=== Begin Enclosure ===

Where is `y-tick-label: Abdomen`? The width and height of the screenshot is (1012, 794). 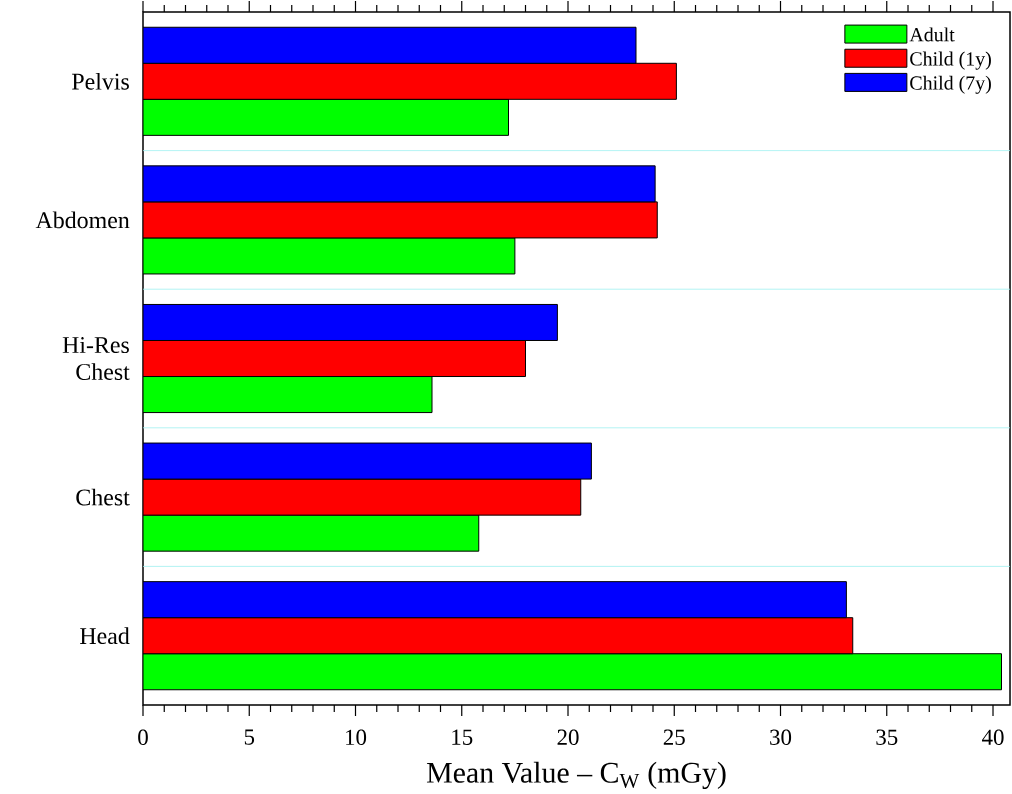
y-tick-label: Abdomen is located at coordinates (82, 220).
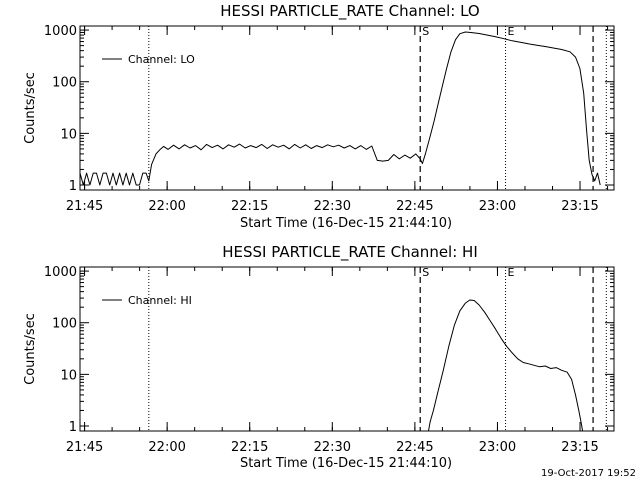 The width and height of the screenshot is (640, 480). What do you see at coordinates (588, 474) in the screenshot?
I see `footer-timestamp: 19-Oct-2017 19:52` at bounding box center [588, 474].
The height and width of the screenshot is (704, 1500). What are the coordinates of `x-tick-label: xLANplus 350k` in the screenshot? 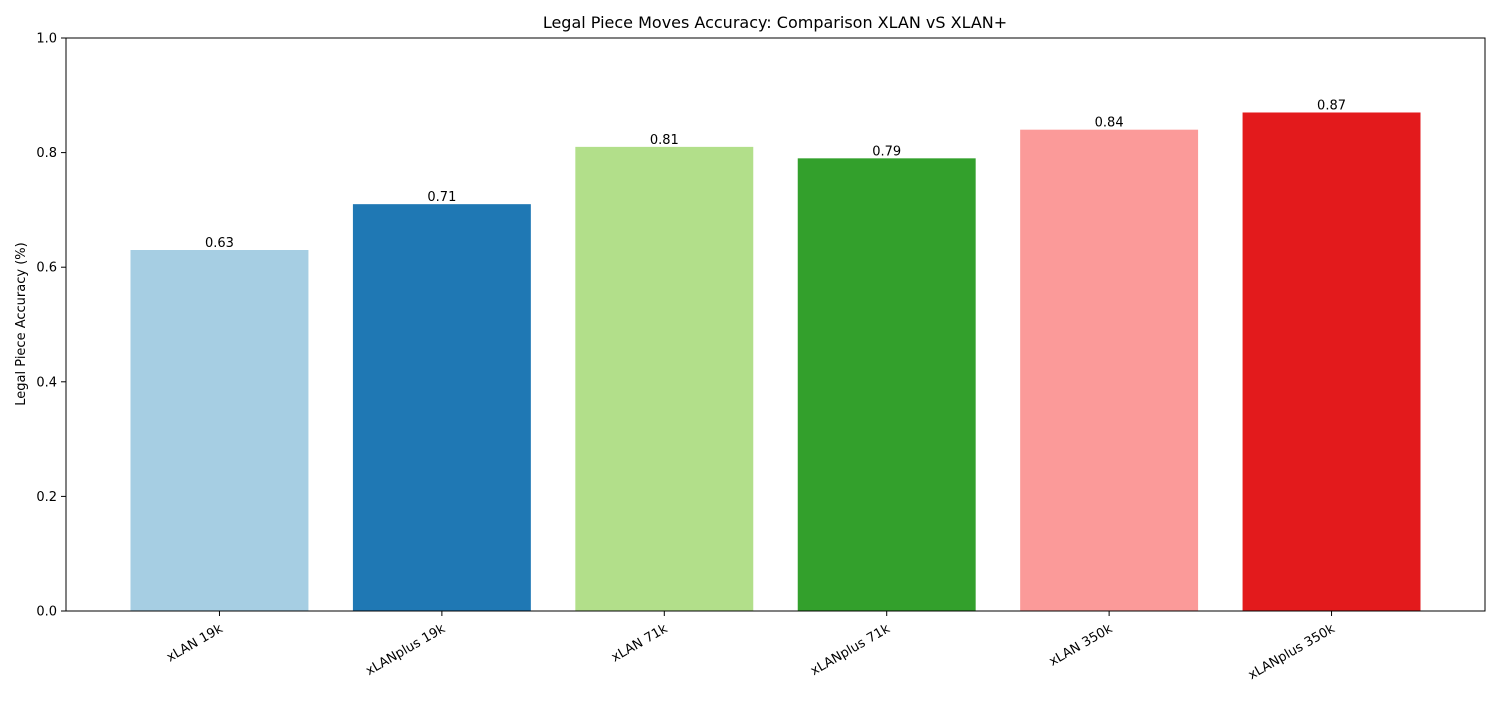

=== End Enclosure ===

■ TASK GOAL: Give every line of the material above as a JSON list of strings, one string per line, with blank lines and the pictures left out.

■ REPLY:
[
  "Where is `y-tick-label: Abdomen`? The width and height of the screenshot is (1012, 794). ",
  "y-tick-label: Abdomen is located at coordinates (82, 220).",
  " The width and height of the screenshot is (640, 480). What do you see at coordinates (588, 474) in the screenshot?",
  "I see `footer-timestamp: 19-Oct-2017 19:52` at bounding box center [588, 474].",
  "The height and width of the screenshot is (704, 1500). What are the coordinates of `x-tick-label: xLANplus 350k` in the screenshot? "
]